> _Text shown_:
-*-

Recent jurisprudence[12] regarding personal benefits places the onus of disclosure[13] on the Payor, and that disclosure is required to be in sufficient detail to allow the Recipient to understand how the amounts were determined. In practice, the disclosure is often inadequate, and the Recipient may engage an independent expert to confirm or refute the reasonableness of that disclosure. This is often done through a detailed review of the general ledgers, which is a time intensive[14] and costly process.

It is worth noting that the value of the additional resources directed toward refining the disclosure of personal benefits may easily exceed the benefit of doing so. For example, increasing the Guideline Income of a Payor with 2 children in Alberta from $100,000 to $110,000 will increase the child support payment by $138 per month, from $1,458 to $1,596.

It is worth noting that where the corporation pays for the cost of a personal item, but the amount is charged to the shareholder loan account[15] instead of being recorded as a corporate expense, it is not a personal benefit.

Section 20 – Non-Resident

Where the Payor is a non-resident of Canada, and resides in a country where tax rates are higher than the rates in the province in which the Recipient resides, the Court may rely on Section 20 to consider those higher tax rates in determining the Payor’s Guideline Income.

Cameron Brinkman is a partner with Pisko Brinkman Inc. in Edmonton, Alberta, a boutique firm experienced in providing business valuations, guideline income determinations, and other related services primarily in family law matters.

 

[1] Sections 18(1)(a) – allocation of pre-tax corporate income, and 19(g) – personal benefits.
[2] For 2019 and later taxation years, what was Line 150 will instead be Line 1500.
[3] The examples provided are common Schedule III adjustments, but the list is not intended to be exhaustive. Please refer to Schedule III of the FCSG.

-*-

> _Dataset section_:
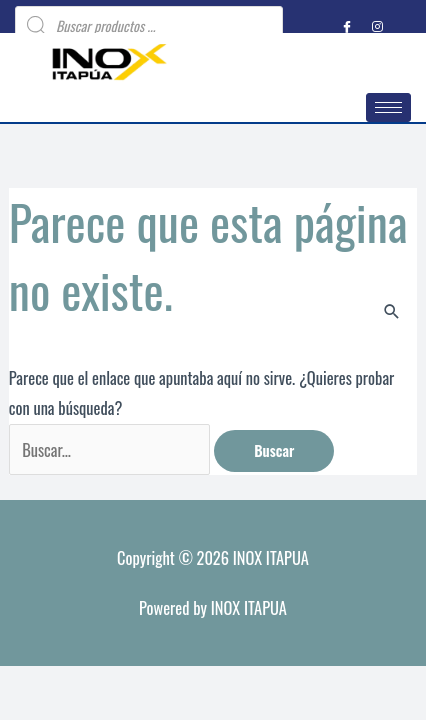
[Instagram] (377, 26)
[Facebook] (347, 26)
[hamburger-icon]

-*-

> _What to do_:
1 – List every dollar amount that appears in the text on guideline income.
2 – According to the text on guideline income, what may the Court consider under Section 20 when the Payor lives outside Canada in a country with higher tax rates than the Recipient's province?

> _Answers per task_:
1 –
$100,000
$110,000
$138
$1,458
$1,596

2 – The Court may consider those higher tax rates in determining the Payor's Guideline Income.